Opinión

Solidaridad y dignidad

La exaltación del lucro, del beneficio, del resultado, de la eficiencia, también del Estado y de la intervención pública, conducen, desde la instauración del pensamiento único, a la conversión del ser humano

Los derechos humanos, los derechos fundamentales de la persona, vienen siendo interpretados, también en este momento tan inquietante de la historia del mundo que nos ha tocado vivir, desde una perspectiva individualista. Tal orientación, presente en muchas legislaciones de muchas latitudes, no es más que la expresión en clave jurídica de una ola de profunda insolidaridad que atenta, y gravemente, al bien común, al interés general. La dimensión subjetiva prima de forma casi absoluta mientras que la dimensión social brilla por su ausencia. No es ninguna casualidad. Las tecnoestructuras dominantes imponen, también por supuesto las intervencionistas de cuño marxista, determinados esquemas de comportamiento y de estilo de vida que convierten a una población indefensa y sin recursos de pandemia en marionetas y en moneda de cambio para la perpetuación en el poder.

En este contexto, cada vez es más urgente llamar la atención acerca de la necesidad de armonizar la dimensión individual, personal, con la consideración social, con el empeño por la mejora de las condiciones de vida de todos los ciudadanos. Si prevalece la perspectiva individualista, cada persona termina por convertirse en la medida primera y última de todo y de todos, agregándose a esa legión de personas solas, de ciudadanos abandonados a su suerte, de vecinos sin lazos comunitarios que quizás puedan vivir cómodamente pero que han perdido la capacidad relacional tan importante para el libre y solidario desarrollo del ser humano. Personas que la pandemia ha golpeado especialmente como hemos contemplado desde marzo de este año.

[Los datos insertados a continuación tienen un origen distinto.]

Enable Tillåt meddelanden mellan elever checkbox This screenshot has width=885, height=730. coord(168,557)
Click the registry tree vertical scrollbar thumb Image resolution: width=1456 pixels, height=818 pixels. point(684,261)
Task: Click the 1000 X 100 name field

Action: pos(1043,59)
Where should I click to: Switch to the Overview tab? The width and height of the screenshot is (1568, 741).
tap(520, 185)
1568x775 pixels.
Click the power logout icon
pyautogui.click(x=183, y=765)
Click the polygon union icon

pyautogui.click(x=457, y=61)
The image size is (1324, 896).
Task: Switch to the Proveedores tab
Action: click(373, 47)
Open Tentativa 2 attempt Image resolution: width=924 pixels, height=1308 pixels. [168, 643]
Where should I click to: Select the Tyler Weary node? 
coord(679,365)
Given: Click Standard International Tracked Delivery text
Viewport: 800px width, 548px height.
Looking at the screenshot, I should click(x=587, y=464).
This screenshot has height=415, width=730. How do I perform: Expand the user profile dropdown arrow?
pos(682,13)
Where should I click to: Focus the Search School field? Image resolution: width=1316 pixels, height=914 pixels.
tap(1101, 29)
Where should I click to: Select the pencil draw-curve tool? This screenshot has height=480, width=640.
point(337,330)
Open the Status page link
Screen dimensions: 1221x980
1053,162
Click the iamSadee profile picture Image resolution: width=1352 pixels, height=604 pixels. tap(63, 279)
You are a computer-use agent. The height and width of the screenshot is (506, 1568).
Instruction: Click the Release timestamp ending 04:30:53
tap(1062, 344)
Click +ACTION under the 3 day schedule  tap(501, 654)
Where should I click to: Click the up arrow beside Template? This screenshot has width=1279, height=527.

La exaltación del lucro, del beneficio, del resultado, de la eficiencia, también del Estado y de la intervención pública, conducen, desde la instauración del pensamiento único, a la conversión del ser humano, sea del que está por venir, del que es, pero vive en malas condiciones y del que está a punto de dejar de ser, en puro objeto de usar y tirar.

El dominio de la técnica y de la eficiencia suele llevarnos a ambientes en los que la persona es reducida a un mero engranaje de una estructura que la convierte, como mucho, en un bien de consumo que cuándo ya no sirve a la causa, es desechado sin reparo. Ahí están los enfermos terminales, los ancianos abandonados y sin cuidados y, sobre todo, los niños a los que se condena a no poder existir.

Por eso, la dignidad humana debería volver a ser el centro de las políticas, el centro y la raíz del orden social, político y económico, no el trampolín de la demagogia reinante, ni el expediente para la perpetuación en el poder. 2021 es un buen año para sacudirnos tantos yugos y tanta opresión de las tecnoestructuras dominantes.